Use one of these three approaches:
(1)
Directly from the web; suitable only for organisms or taxonomic groups that have a relatively small number of sequence records in the
Nucleotide or
Protein database:
- Access the sequence database that you want on the web, for example Nucleotide.
- Search for your organism by entering your organism name limited to the organism field, for example:
Salarchaeum japonicum[organism]
- Use the Send to link (located top right above the results on the search results page) and select File.
- Select either Accession List or GI List as your Format and use the Create File button to download the list.
(2)
E-utilities; use the
NCBI E-utilities API for organisms or taxonomic groups that have a large number of sequence records in the
Nucleotide or
Protein database:
- Use esearch to search, for example, for all Archaea sequence records in the Nucleotide database. Search URL example:
http://eutils.ncbi.nlm.nih.gov/entrez/eutils/esearch.fcgi?db=nucleotide&term=Archaea[organism]&usehistory=y
The usehistory parameter will generate the Web environment (&WebEnv) and query key (&query_key) parameters that will specify the location of the retrieved GIs on the Entrez history server.

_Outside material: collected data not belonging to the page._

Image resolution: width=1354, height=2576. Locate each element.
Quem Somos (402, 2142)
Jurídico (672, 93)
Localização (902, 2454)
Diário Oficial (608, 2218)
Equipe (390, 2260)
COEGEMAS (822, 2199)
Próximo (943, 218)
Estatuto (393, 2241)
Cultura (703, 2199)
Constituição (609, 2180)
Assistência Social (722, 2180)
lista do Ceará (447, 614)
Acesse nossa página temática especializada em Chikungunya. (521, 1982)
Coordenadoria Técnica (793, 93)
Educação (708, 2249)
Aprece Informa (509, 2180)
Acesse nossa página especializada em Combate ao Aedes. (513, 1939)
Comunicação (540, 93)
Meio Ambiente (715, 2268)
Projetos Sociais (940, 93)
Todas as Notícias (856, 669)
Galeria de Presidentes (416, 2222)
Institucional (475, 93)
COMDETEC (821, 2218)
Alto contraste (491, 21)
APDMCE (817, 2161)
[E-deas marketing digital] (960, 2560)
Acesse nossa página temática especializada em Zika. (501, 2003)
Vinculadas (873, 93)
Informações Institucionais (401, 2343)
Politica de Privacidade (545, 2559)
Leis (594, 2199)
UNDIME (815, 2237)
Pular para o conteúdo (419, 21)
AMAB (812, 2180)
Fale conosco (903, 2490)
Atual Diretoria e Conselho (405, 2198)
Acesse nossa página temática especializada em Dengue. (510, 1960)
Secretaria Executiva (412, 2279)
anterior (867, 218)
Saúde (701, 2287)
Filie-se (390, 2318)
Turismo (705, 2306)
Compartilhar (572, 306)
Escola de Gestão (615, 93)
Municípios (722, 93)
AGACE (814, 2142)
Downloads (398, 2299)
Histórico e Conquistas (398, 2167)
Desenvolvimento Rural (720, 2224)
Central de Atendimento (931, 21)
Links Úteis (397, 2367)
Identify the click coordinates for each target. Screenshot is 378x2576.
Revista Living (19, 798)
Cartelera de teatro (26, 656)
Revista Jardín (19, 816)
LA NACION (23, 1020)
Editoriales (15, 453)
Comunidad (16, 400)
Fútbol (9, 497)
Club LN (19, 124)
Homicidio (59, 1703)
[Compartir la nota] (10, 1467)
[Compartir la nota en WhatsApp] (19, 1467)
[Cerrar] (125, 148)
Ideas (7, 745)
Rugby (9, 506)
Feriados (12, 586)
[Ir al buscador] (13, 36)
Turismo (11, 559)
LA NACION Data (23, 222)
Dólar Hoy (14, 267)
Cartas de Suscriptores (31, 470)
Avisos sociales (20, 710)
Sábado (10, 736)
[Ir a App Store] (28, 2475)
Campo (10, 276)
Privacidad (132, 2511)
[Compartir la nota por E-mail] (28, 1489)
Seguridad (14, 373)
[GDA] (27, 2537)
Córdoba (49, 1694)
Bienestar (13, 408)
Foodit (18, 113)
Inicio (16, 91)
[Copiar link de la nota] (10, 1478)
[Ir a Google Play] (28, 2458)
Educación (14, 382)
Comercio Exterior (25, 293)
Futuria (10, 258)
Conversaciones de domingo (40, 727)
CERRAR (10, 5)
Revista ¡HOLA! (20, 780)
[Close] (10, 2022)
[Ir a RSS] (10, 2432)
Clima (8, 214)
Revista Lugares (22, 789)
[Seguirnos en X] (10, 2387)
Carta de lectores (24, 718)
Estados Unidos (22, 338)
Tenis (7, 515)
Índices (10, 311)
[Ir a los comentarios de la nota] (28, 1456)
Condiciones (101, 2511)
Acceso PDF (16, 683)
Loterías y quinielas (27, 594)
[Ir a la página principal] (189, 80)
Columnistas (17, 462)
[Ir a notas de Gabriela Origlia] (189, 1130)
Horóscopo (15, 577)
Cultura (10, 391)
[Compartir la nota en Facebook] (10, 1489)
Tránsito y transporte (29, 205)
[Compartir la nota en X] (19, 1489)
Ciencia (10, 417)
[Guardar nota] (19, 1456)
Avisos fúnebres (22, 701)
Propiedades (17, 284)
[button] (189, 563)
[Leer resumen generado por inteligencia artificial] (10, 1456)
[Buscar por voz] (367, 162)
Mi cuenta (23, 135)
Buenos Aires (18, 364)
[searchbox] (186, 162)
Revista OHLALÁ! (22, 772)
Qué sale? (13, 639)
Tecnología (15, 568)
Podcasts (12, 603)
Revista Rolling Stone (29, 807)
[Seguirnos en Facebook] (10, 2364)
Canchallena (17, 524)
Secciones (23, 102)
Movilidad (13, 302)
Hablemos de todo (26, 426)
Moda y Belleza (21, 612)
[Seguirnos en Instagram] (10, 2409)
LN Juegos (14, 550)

- Follow with efetch. Your URL should include the query key number and the web environment (WebEnv) string generated by esearch. Specify the rettype as uilist and retmode as text. Example:
efetch.fcgi?db=nucleotide&query_key=<key>&WebEnv=<webenv string>&rettype=uilist&retmode=text
(3)
EDirect; use
Entrez Direct (EDirect) as the UNIX command line alternative to E-utilities:
EDirect is a relatively new method for searching and accessing records in NCBI databases. It uses UNIX command line arguments, so you need to have access to a UNIX/LINUX terminal. EDirect will run on UNIX and Macintosh computers that have the Perl language installed, and under the Cygwin UNIX-emulation environment on Windows PC's.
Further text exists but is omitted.